De la ville fragmentée
à la fragmentation de l' "Etat" ?

La ville de Mitrovica est une ville fragmentée en deux espaces politiques, de part et d'autre de la rivière-frontière Ibar (voir la page "Mitrovica" sur le site Géographie de la ville en guerre, et sur le blog les billets sur Mitrovica, notamment le power-point "La construction identitaire au Kosovo : logiques territoriales et luttes de pouvoir dans la ville de Mitrovica"). On ne parle pas ici de ségrégations, mais de fragmentations urbaines, le fonctionnement de la ville étant divisé en deux, et les espaces de vie traduisant une partition de la ville en deux. De même, les revendications toponymiques (Kosovska Mitrovica au Nord / Mitrovicë au Sud) ou la diversité linguistique (la langue serbe écrite en alphabet cyrillique au Nord / la langue albanaise en alphabet latin au Sud) renforcent ce processus de fragmentation de la ville. La fragmentation de la ville de Mitrovica, géosymbole politique et culturel, fut longtemps au coeur des propositions de découpage des frontières entre le Kosovo et la Serbie. A ce titre, l'article "Controverses sur les frontières du Kosovo" du géographe Michel Roux (Balkanologie, vol. VII, n°2, décembre 2003, pp. 183-197), s'il peut paraître à première vue "dépassé" depuis l'indépendance du Kosovo, reste au coeur de l'actualité : la fragmentation de Mitrovica entraînera-t-elle la fragmentation étatique du Kosovo ?

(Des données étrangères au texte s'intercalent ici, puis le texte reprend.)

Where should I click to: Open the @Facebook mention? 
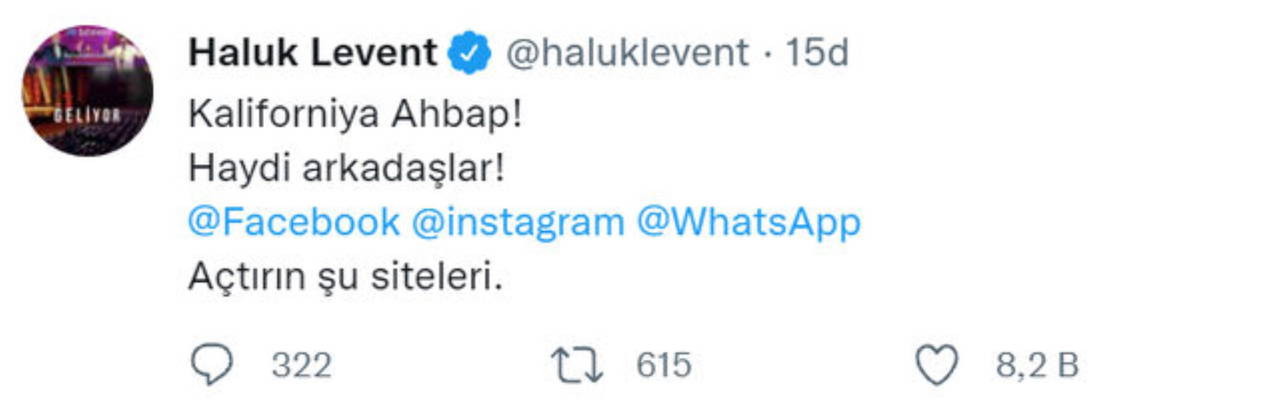click(293, 222)
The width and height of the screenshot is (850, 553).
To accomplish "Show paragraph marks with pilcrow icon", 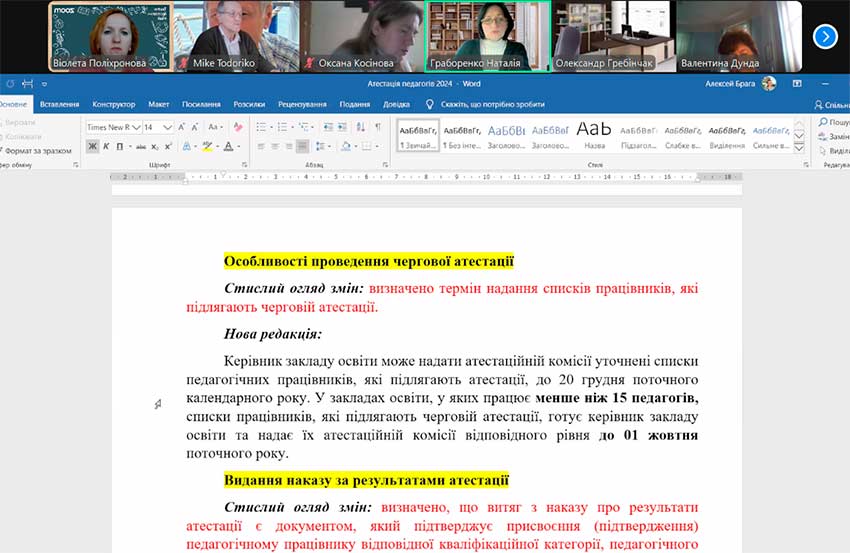I will [x=377, y=127].
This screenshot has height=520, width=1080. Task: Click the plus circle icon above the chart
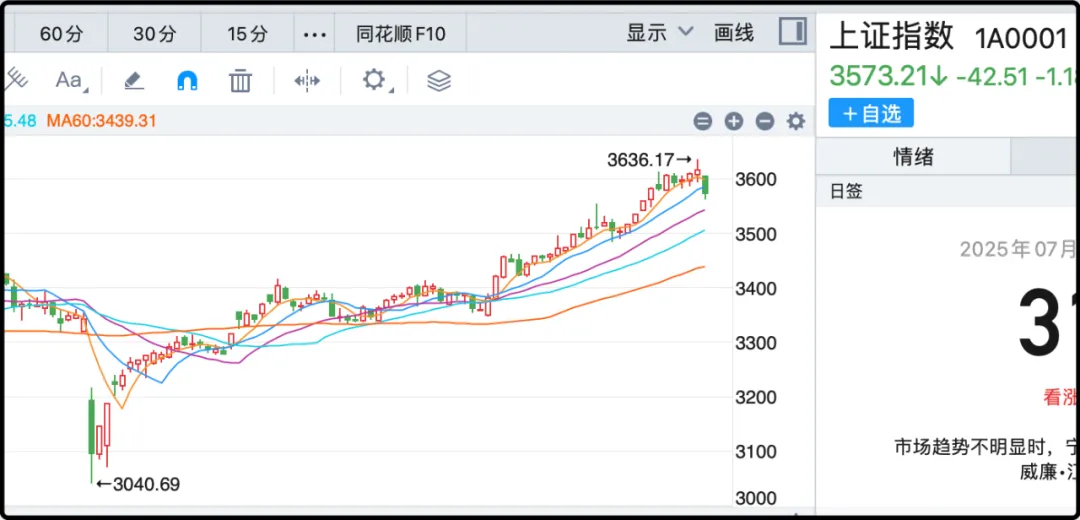point(734,121)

Depuis l'été 2010, les médias balkaniques abordent la question de la partition du Kosovo ou de l'autonomisation du Nord du Kosovo non en tant que potentielle solution, mais comme un enjeu concret dans les discussions entre les deux principales communautés, serbe et albanaise. En effet, Dukagjin Gorani, conseiller du Premier ministre Thaçi, a déclaré fin juillet 2010 que le gouvernement de Pristina était prêt à proposer une forme d'autonomie territoriale pour le Nord du Kosovo, principalement peuplé de Serbes. Cette proposition n'est pas sans rappeler le statut du Kosovo dans l'ex-Yougoslavie : en 1974, par la nouvelle constitution yougoslave, Tito accorda le statut de provinces autonomes au Kosovo et à la Voïvodine. Ce statut leur donnait le droit à un gouvernement local, mais ne leur permettait pas d'accéder au droit à l'indépendance, contrairement aux 6 Républiques - Slovénie, Croatie, Bosnie-Herzégovine, Serbie, Monténégro et Macédoine - qui formaient la Yougoslavie. De plus, ce statut les soumettait à la République de Serbie dont le gouvernement pouvait décider, en levant l'état d'urgence (ce que fit Slobodan Milosevic), de suspendre l'autonomie. Avant l'auto-proclamation d'indépendance, les Albanais du Kosovo refusaient de revenir à ce type de statut, ayant conscience de la fragilité de l'autonomie. La solution proposée aux Serbes du Nord du Kosovo n'est pour l'instant qu'une proposition, mais elle traduit la poursuite du processus de "balkanisation", c'est-à-dire de morcellement des Etats, qui a commencé dans la région balkanique le 25 juin 1991, avec les proclamations d'indépendance de la Slovénie et de la Croatie (voir le billet "De la création au démembrement de la Yougoslavie").

Dans ce contexte, la résolution 1244 (qui a été instaurée à la suite de la guerre du Kosovo de 1999, et prévoyait de prendre fin avec le "statut final" pour le Kosovo) qui légitime la présence de l'UNMIK (force policière de la communauté internationale au Kosovo) et de la KFOR (force militaire) est remise en cause aujourd'hui (au moins pour la composante UNMIK) : les Etats reconnaissant le Kosovo comme un Etat indépendant doivent-ils rester au Kosovo sous l'égide de cette résolution ? La résolution 1244 prendra certainement fin dans les prochains mois, et devra laisser place à une autre forme d'intervention, dans la mesure où, pour l'heure, la présence de la communauté internationale, notamment la composante militaire, reste une nécessité pour assurer la protection des populations qui vivent en situation de minorités ("petits peuples" et "enclavés"). La stabilité du Kosovo reste très fragile, d'autant que les extrémistes des différentes communautés restent très attentifs à chaque décision, que les habitants se sentent pour certains en totale insécurité, et que l'économie du Kosovo peine à se développer.